La Maison des femmes de Saint-Denis (Seine-Saint-Denis). - Source : Getty

Vous avez fondé la Maison des femmes de Saint-Denis, première structure de prise en charge globale des femmes victimes de violences. Pouvez-vous nous raconter la genèse de ce projet ?

Dr Ghada Hatem. - La naissance de ce projet est très liée à mon métier. Je suis gynécologue-obstétricienne et, de ce fait, je prends en charge des femmes et des familles.
Par le biais de mes consultations, je suis entrée dans l’intimité des couples et j'ai recueilli des témoignages de patientes.
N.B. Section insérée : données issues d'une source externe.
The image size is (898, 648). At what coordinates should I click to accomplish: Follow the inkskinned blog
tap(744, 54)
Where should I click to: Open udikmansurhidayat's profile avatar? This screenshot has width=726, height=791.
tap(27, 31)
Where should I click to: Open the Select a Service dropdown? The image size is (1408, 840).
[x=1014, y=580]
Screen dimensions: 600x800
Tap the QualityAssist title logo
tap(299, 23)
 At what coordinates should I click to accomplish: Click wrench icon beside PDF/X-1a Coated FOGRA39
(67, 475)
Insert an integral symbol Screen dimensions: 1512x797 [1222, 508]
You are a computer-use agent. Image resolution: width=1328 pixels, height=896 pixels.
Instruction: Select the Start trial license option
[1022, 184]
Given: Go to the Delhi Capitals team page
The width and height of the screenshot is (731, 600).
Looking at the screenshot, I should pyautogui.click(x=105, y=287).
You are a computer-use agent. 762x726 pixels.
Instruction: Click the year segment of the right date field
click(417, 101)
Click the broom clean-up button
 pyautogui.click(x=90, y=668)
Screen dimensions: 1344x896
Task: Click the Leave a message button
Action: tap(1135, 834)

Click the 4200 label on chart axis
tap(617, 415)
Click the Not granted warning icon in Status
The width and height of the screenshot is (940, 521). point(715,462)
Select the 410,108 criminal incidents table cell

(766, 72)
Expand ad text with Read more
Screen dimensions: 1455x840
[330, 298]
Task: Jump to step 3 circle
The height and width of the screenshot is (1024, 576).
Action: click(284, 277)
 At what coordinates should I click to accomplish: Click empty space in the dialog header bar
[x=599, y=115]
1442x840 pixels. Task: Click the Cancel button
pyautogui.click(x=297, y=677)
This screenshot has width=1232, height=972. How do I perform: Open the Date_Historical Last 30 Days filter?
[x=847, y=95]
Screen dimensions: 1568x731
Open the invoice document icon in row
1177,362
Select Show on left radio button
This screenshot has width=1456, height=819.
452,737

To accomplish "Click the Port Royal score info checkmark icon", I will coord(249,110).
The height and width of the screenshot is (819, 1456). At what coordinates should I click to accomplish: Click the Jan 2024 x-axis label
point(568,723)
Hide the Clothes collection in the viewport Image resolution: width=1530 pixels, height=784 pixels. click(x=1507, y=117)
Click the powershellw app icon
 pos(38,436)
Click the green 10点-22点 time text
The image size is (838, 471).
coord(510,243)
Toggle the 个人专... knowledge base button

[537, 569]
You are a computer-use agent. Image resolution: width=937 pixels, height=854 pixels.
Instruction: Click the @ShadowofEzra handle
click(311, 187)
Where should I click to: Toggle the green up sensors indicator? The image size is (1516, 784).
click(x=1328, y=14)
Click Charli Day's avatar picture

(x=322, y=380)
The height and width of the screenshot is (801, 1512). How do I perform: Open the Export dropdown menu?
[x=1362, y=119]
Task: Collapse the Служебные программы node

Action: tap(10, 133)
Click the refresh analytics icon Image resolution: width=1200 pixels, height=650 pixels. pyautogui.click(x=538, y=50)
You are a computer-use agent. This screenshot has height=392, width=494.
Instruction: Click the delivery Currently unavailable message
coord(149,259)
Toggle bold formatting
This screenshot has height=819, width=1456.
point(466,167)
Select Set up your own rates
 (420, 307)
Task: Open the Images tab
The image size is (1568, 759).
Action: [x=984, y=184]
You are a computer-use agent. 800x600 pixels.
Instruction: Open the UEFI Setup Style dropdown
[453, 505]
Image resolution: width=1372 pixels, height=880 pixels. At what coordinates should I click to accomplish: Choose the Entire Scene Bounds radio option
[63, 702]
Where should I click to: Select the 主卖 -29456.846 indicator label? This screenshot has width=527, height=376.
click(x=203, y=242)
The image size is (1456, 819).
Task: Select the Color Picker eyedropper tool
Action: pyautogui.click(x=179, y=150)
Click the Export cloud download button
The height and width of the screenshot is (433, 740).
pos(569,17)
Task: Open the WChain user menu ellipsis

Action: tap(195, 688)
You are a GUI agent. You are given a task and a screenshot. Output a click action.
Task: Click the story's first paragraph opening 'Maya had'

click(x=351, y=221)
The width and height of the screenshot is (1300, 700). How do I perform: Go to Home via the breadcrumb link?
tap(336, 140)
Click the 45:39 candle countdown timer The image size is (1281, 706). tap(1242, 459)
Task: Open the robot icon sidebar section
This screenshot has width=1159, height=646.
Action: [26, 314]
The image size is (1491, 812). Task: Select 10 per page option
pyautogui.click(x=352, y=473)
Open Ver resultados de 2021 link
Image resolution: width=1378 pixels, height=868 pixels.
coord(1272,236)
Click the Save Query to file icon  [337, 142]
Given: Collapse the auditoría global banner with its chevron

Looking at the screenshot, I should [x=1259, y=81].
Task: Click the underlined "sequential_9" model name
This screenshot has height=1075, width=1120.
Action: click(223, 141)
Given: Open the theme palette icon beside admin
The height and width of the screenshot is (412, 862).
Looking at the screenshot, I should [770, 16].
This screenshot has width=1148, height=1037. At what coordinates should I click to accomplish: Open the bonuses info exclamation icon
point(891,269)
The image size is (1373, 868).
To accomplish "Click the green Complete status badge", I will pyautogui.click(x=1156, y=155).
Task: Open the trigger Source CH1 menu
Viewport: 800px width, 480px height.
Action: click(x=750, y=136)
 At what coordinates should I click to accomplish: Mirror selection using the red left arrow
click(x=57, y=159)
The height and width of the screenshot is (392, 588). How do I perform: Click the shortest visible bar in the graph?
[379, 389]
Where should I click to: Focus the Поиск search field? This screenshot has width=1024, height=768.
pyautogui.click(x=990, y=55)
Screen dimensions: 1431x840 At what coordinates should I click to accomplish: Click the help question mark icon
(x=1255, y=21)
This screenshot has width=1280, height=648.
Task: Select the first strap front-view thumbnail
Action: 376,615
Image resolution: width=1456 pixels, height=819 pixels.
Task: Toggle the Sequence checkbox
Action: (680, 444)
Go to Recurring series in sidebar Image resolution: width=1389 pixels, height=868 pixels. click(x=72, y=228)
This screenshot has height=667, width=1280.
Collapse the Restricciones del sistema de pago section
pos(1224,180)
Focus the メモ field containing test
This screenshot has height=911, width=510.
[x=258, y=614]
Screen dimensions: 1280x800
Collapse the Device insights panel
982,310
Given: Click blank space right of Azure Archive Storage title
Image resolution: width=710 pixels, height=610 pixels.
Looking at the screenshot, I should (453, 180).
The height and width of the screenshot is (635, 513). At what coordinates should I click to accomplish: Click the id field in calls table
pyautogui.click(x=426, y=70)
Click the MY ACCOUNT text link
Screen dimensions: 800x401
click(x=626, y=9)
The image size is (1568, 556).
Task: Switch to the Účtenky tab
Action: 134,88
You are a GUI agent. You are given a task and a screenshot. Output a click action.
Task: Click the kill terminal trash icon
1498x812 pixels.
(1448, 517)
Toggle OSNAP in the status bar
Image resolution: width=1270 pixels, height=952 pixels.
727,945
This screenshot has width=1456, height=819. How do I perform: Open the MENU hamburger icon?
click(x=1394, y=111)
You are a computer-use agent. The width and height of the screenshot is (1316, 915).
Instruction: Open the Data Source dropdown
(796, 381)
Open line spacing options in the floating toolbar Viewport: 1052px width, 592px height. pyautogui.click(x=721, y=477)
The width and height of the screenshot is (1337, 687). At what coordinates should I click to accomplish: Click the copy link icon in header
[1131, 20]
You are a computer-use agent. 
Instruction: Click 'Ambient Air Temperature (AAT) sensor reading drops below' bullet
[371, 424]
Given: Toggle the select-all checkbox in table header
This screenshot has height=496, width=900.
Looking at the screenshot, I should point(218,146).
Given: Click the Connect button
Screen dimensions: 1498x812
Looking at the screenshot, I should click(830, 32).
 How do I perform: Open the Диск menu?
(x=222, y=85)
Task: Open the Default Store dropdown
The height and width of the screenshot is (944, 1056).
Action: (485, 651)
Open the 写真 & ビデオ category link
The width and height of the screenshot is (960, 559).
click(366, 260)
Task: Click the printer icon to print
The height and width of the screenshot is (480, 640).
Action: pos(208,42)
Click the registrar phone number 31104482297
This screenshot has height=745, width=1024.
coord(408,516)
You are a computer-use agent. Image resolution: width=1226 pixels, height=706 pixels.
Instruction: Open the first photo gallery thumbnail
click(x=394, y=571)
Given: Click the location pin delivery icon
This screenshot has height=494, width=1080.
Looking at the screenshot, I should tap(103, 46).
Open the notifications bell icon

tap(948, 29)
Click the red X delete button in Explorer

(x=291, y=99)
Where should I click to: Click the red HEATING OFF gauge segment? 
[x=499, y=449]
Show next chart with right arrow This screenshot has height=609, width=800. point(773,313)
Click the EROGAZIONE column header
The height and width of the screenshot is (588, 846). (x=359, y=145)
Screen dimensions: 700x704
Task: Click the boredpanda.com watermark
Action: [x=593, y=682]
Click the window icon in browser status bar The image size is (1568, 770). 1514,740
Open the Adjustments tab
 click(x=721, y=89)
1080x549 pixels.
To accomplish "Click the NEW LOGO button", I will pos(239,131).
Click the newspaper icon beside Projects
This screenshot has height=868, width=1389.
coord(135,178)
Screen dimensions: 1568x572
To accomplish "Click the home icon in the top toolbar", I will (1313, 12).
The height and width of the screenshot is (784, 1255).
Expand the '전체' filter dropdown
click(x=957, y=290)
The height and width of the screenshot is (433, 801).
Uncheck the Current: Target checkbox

Au fur et à mesure, je me suis aperçue que les problèmes de santé auxquels je ne comprenais pas grand-chose devenaient beaucoup plus lumineux quand j’interrogeais mes patientes par le prisme des victimes de violences.
Et je me suis dit : en santé, on est capable de faire des parcours de soins très sophistiqués contre la stérilité, l’endométriose, le cancer du sein… Alors, pourquoi ne pas inventer un parcours dédié à la violence envers les femmes ? C’était mon projet, et c’est devenu la Maison des femmes.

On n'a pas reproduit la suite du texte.